Measles world map-Deaths per million persons-WHO2012
World Health Organization (WHO) 2012 estimated deaths due to measles per million persons, with bright yellow at 0, dark red at 74-850, and shades of ocher from light to dark ranging from 1-73. Gray areas indicate statistics not available. Map by Chris55.

Those who didn’t object to vaccination on grounds of cutting into a healthy body and introducing a light case of the disease or a bad case of infection, or of meddling in God’s will, objected to the perceived unnaturalness of the procedure since the vaccine ultimately came from cows infected with cowpox. To those people, introduction into the human body of something from an animal was unwholesome, even dangerous. Never mind that people do the same thing all the time when they eat meat, presumably from animals and not from other people, without the ill effects these folks foresaw, such as taking on the traits of animal whose parts were introduced directly into human flesh. On the other hand, perhaps they were taking the dictum “you are what you eat” to a logical extreme somehow unimpeded by the process of digestion.

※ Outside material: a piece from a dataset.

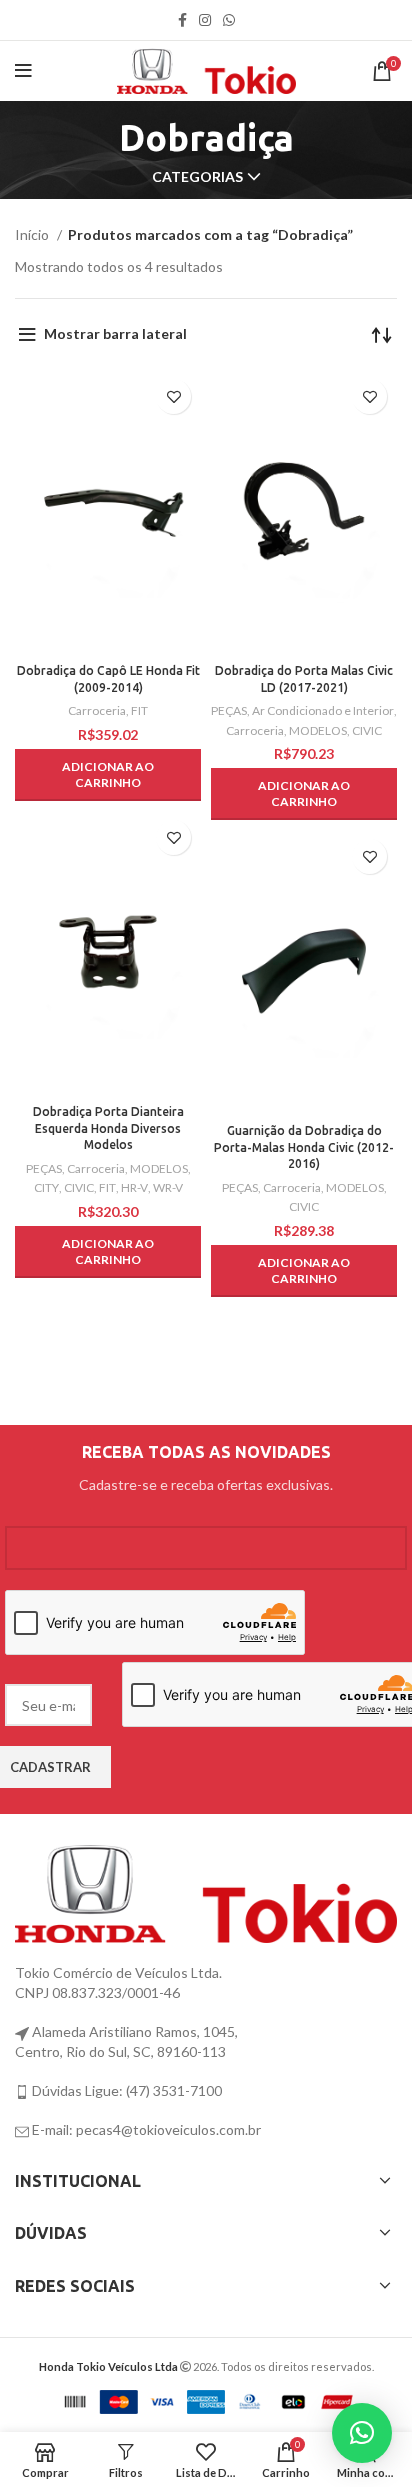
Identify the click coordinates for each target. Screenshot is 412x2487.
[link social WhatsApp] (229, 20)
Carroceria (97, 710)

It is probably best not to overload these viewpoints with the rigors of logic. People have their opinions, and they often do not bother to make the distinction between opinions and facts. The fact is that through vaccination programs, smallpox has been eradicated worldwide since the middle of the twentieth century, roughly 150 years after introduction of the vaccine. Similarly, measles in the United States disappeared around the turn of this century after nearly 50 years of vaccinations. About the time measles was going away in this country, in 1998 a doctor in England, Andrew Wakefield, published a report in the English medical journal The Lancet linking the MMR (Measles, Mumps, and Rubella) vaccine to autism and bowel disorders, and though the findings in the report and Dr. Wakefield himself were soon repudiated by the majority of other medical professionals, some anti-vaxxers latched onto the link with autism and have been running with it ever since, regardless of the lack of evidence to support the link.

 

Measles US 1944-2007 inset
Centers for Disease Control and Prevention (CDC) statistics on U.S. measles cases (not deaths). Chart by 2over0.

The problem with anti-vaxxers of one stripe or another running with opinions mistaken for their own version of the facts is that vaccinations are needed most by vulnerable populations such as the very young, the very old, and people with suppressed immune systems. Infants cannot be vaccinated against measles at all. Many of these vulnerable people are in the position of having decisions made for them by responsible adults. In the case of children, that would be their parents, who of course have the best interest of their children at heart. The difficult point to get across to those parents is that in a public health issue involving communicable diseases, their decision not to vaccinate their children affects not only their children, but those other most vulnerable members of the greater society as well. Public health is a commons, shared by all, like clean water and clean air, and the tragedy of the commons is that a relatively few people making selfish decisions based on ill-informed opinions can have a ripple effect on everyone else. Personal liberty is a fine and noble ideal, but when it leads to poisoning of the commons then quarantine is the only option, either self-imposed or involuntary.